There was at least some interaction with Göttingen, though. It is mentioned that Edmund Landau visited Rome at some point, and when he heard that the young Zariski liked to play chess, he invited him to a game. “But how can we play with all these people around?” asked Zariski, as they were in the middle of a party. “Easily,” Landau replied. “Blank. You know, without a board.”
Zariski and other mathematicians and physicists regularly gathered at Caffè Greco to gossip and play chess. It’s interesting how important cafés were at that time. A recurring theme in the biographies of European mathematicians from the first half of the 20th century is their role in cafés. Just think of the Vienna circle (opens new window) or the Scottish Café (opens new window).
What also surprised me in the biography was the striking difference between Jews in Italy and in Poland. Last year, I read Leopold Infeld’s autobiography, where he describes the Jewish ghettos in Poland as being almost completely isolated from the general population. In contrast, Zariski’s wife, Yole, who was an Italian Jew, was raised as an Italian and was largely unfamiliar with Jewish traditions. She was utterly surprised when she first saw the Jewish quarter in Warsaw, remarking: “The Jews in side curls and kaftans made me feel that I was living in two different nations.”

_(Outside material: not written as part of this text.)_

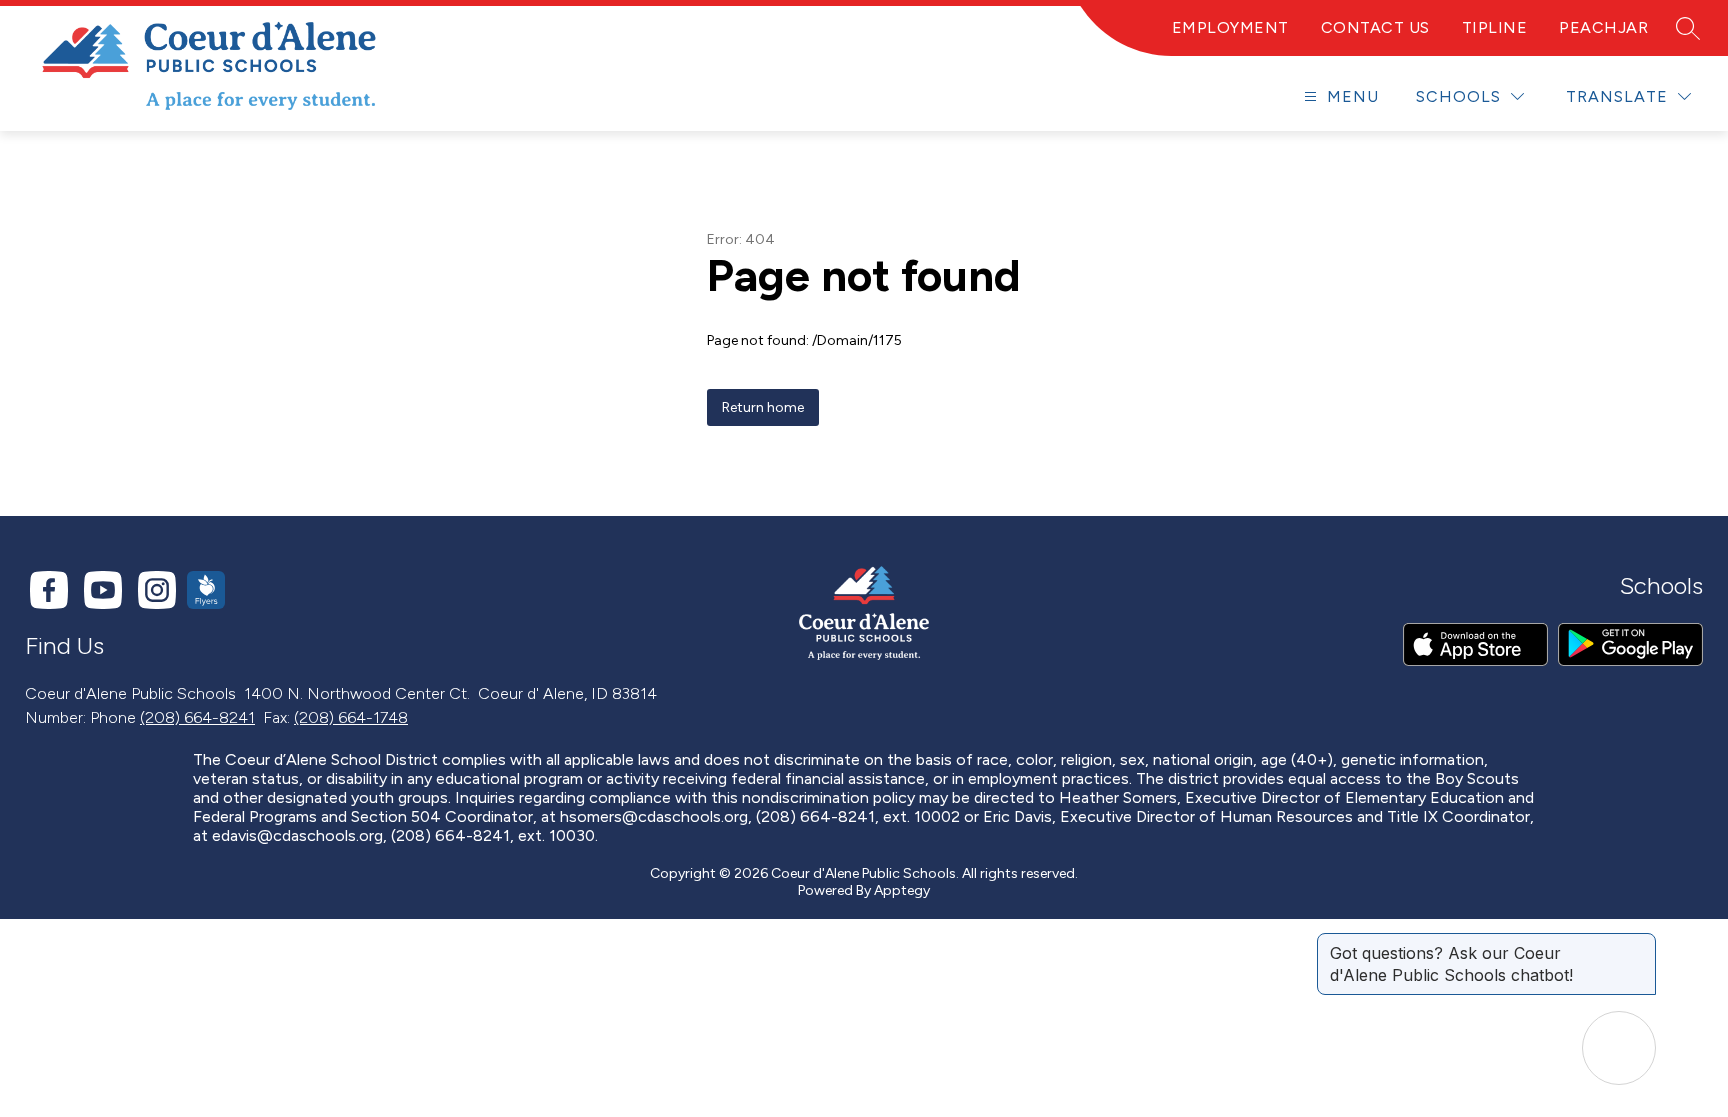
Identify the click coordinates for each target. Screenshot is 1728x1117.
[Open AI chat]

But the story in the book that I liked the most is this one: Zariski was, of course, very much obsessed with mathematics. On the day he and his fiancée Yole were getting married, with Yole already dressed in white and veiled and the rabbi standing by, the bridegroom was nowhere to be found. It turned out he was working on a mathematical problem. Luckily, Yole was neither angry nor surprised; she was amused. Ha! I need to tell this to my wife.